Desperate to pin the blame for the COVID-19 pandemic on China, the U.S. has resorted to inducement and coercion to produce a damning report regarding the coronavirus origins, the Global Times reported.
The report, citing a source close to the matter, said that high-level U.S. officials have been persuading China's neighboring countries to point at China for the origin of the virus and the pandemic. In return, the U.S. promises vaccine aids, cooperation in vaccine research, development and transfer, and a steady supply of vaccine raw materials.
Meanwhile, U.S. officials have been ordered to spare Europe and Latin America in the virus origins tracing efforts to avoid exposing U.S. allies and the country itself to scrutiny. The move shows the U.S. only wants to "take care of the interests of its allies" and focus on the theory that "China is the virus source," according to the unnamed source.

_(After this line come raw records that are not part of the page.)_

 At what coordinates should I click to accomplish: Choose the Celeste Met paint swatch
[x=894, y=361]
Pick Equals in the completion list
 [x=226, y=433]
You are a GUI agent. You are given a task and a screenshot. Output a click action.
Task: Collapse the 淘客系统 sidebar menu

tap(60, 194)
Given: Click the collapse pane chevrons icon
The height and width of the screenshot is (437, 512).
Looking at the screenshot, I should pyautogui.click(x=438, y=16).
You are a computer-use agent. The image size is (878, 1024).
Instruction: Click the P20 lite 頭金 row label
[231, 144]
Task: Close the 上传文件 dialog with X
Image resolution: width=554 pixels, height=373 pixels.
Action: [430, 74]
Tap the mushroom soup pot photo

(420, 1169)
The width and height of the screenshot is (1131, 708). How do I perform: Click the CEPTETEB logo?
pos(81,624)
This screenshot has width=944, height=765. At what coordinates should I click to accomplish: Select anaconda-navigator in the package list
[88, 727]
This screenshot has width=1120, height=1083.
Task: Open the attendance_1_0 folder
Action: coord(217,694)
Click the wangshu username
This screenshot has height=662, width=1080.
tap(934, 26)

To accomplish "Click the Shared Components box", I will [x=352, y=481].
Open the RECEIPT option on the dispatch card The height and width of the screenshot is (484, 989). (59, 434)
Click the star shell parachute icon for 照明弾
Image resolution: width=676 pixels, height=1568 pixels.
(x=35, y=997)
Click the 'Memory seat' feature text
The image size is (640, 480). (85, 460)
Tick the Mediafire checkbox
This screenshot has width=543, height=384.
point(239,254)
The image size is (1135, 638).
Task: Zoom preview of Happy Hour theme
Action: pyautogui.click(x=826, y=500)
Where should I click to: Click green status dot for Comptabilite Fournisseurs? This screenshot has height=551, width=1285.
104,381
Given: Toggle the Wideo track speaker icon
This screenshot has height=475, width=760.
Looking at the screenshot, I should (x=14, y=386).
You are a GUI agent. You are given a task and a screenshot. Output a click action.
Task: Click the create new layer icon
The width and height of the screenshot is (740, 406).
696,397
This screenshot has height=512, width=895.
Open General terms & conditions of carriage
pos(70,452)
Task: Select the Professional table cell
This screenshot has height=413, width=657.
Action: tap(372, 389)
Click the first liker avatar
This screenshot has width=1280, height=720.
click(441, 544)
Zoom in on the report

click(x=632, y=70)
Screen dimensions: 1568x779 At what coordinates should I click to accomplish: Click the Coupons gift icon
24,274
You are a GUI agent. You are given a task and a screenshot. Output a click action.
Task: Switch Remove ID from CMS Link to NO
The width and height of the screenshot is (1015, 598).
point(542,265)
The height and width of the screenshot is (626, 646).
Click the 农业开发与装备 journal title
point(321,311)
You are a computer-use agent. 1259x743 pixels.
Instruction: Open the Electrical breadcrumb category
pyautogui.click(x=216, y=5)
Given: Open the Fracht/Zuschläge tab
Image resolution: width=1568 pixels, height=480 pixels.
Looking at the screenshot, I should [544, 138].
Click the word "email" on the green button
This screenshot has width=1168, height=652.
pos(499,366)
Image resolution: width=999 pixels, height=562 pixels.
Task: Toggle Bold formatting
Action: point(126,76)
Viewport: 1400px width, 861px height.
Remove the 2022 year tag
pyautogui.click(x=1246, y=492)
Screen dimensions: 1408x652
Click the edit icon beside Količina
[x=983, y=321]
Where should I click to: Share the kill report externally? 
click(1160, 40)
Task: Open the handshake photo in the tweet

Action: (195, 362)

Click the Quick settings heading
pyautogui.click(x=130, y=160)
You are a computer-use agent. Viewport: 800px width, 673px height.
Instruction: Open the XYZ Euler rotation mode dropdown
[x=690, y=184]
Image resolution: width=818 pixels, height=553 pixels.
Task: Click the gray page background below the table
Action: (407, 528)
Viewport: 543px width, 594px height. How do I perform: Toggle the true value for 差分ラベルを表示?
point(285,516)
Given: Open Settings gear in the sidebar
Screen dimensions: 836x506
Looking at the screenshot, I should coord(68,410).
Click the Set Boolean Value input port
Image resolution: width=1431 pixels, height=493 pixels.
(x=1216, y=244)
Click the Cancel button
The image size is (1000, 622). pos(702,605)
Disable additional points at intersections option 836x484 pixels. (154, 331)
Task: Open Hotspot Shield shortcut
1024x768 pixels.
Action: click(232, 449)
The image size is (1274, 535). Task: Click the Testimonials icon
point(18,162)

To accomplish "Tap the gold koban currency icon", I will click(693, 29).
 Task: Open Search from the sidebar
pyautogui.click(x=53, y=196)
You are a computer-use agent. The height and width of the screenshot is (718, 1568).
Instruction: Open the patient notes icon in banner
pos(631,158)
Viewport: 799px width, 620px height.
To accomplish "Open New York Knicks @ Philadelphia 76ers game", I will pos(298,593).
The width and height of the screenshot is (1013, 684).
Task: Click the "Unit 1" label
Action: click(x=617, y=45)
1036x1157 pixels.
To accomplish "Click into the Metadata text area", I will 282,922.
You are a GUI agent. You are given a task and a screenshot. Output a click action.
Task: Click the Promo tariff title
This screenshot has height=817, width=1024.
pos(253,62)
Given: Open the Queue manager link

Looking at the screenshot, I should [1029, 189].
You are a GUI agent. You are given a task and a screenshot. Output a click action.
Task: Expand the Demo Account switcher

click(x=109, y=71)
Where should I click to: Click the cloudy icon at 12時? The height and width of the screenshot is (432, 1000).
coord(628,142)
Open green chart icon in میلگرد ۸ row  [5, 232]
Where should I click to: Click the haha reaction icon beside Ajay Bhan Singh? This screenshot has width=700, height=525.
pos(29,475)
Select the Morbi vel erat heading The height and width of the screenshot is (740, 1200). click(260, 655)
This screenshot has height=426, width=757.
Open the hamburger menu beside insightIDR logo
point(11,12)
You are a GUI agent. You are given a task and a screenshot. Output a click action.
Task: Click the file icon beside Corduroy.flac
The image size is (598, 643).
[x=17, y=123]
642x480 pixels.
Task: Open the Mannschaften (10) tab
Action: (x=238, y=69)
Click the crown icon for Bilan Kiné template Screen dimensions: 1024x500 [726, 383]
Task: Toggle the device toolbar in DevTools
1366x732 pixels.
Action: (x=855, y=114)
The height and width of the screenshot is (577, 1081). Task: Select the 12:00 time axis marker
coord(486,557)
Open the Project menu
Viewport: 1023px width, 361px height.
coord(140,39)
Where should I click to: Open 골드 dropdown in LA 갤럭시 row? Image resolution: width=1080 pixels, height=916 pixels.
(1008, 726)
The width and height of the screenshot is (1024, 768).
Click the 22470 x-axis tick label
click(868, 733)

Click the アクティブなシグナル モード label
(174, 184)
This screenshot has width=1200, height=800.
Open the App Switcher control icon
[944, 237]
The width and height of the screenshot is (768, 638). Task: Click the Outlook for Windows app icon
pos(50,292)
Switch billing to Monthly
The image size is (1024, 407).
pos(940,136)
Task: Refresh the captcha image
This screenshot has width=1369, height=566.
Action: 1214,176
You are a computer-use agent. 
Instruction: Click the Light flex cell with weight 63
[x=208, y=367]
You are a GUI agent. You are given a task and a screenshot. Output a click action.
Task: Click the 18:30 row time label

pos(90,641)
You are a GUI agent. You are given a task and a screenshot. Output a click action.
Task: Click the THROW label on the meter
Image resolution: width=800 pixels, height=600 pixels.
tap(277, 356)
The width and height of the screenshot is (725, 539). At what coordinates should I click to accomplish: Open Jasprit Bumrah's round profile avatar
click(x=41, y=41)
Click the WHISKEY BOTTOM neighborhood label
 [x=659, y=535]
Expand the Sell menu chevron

U.S. President Joe Biden in May ordered intelligence officials to "redouble" efforts to investigate the origins of COVID-19, including a theory that it came from a laboratory in China.
The move is believed to be an attempt by the administration to overturn a WHO-China joint report on the coronavirus origins tracing released earlier this year, which concluded that there could be multiple sources of the coronavirus outbreak. A scientist close to the WHO-China joint expert group previously told the Global Times that the 90-day investigation was a "coordinated political campaign."
But as the 90-day deadline draws near, the probe has been unable to come up with credible evidence to support the "lab leak theory" peddled by some American politicians.
The scientific community, including research institutions in the U.S., overwhelmingly believe the coronavirus originated in nature. However, some U.S. scientists have reportedly faced mounting pressure to challenge this view.
The source told the Global Times that the U.S. government is going all out to threaten and entice them, including doxing these scientists and their families, censoring their papers and forcing their employers to put pressure on them.
In an open letter in the medical journal The Lancet, dozens of scientists opposed the ongoing attempt to politicize the virus origins tracing efforts and refuted the "lab-leak theory," which has put some prominent epidemiologists in a difficult situation.